Arte

Farocki en el Ficunam


Por Abel Cervantes

 

El Festival Internacional de Cine de la UNAM dedicó una de sus retrospectivas a Harun Farocki, cineasta nacido en la antigua República Checa que posteriormente se mudó a Alemania, donde ha realizado la mayoría de sus trabajos. Farocki analiza la manera en que las imágenes han sido utilizadas por los medios de comunicación y las instituciones gubernamentales para proyectar ideas supuestamente relacionadas con la verdad. Para el director la frase “una imagen vale más que mil palabras” es errónea. Detrás de los discursos audiovisuales hay contextos sociopolíticos que pueden cambiar su significado. Para muestra, un botón. Una de las obras que se presenta en el Muac, de Ciudad Universitaria, proyecta en poco menos de 15 pantallas el partido de futbol de la Copa del Mundo de 2006: Italia contra Francia.
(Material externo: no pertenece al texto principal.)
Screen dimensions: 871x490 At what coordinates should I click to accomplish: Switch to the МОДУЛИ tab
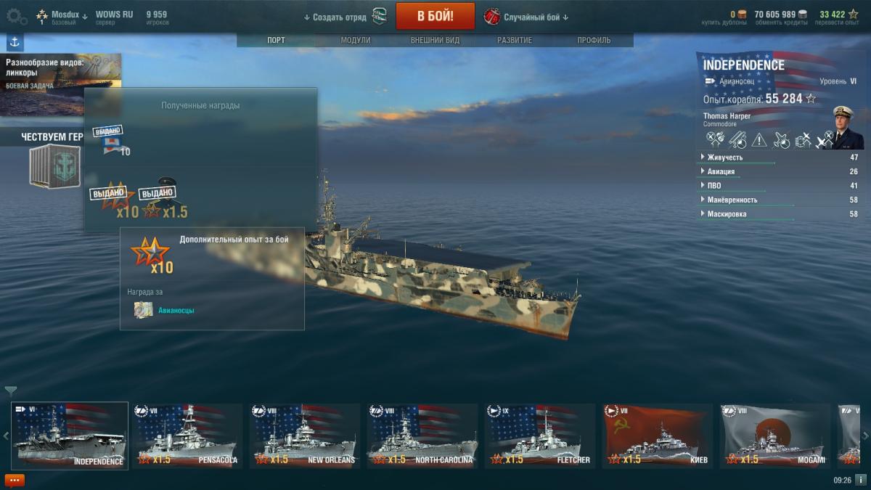356,41
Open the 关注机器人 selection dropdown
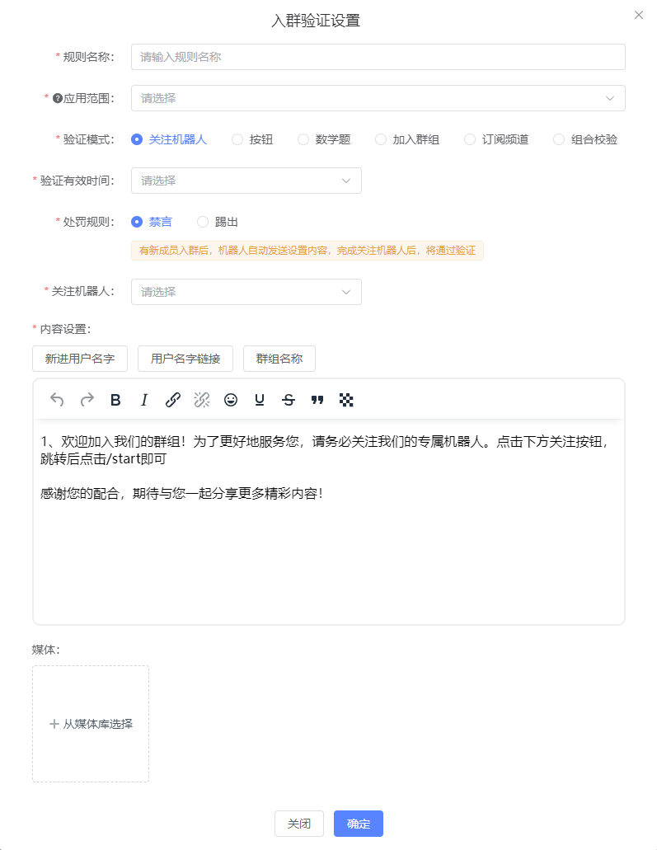Image resolution: width=657 pixels, height=850 pixels. [246, 292]
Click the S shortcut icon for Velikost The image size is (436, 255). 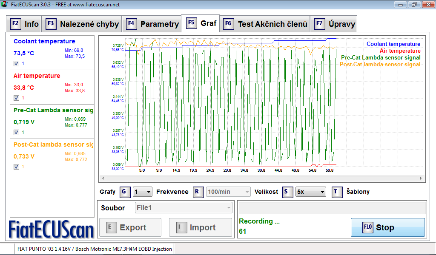click(288, 192)
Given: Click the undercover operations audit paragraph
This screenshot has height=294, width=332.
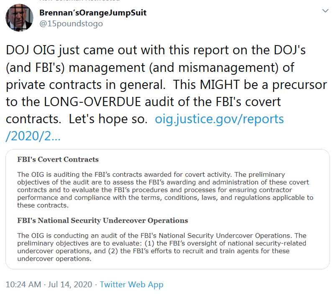Looking at the screenshot, I should click(x=162, y=247).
En un monitor se sigue a uno de los jugadores; en otro se puede ver el plano que captura la cancha; uno más sigue la cara de un director técnico; otro, la imagen de los protagonistas como si fueran un videojuego… Todas las pantallas arrojan un punto de vista distinto. La objetividad no existe. Quien quiera hacernos creer lo contrario intenta establecer un juego perverso. Asimismo, el Festival presentó una serie de películas que muestran la manera en que operan la publicidad, el consumismo, las cárceles… En La entrevista (1997) el director alemán registra la manera en que algunas empresas entrenan a las personas para comportarse en una entrevista de trabajo. El método conductista que se expone en la película sugiere múltiples interpretaciones y cuestionamiento sobre el modo en que funciona la sociedad: ¿debemos asumir ciertas actitudes para irradiar seguridad en las otras personas?, ¿por qué debemos demostrar seguridad, liderazgo y capacidades productivas para ser socialmente aceptados? Farocki utiliza el distanciamiento brechtiano en todo momento. Las imágenes que proyecta en sus filmes no son inocentes, siempre esconden una pregunta: ¿qué está detrás de estas figuraciones, quién las concibió y qué quiere de nosotros?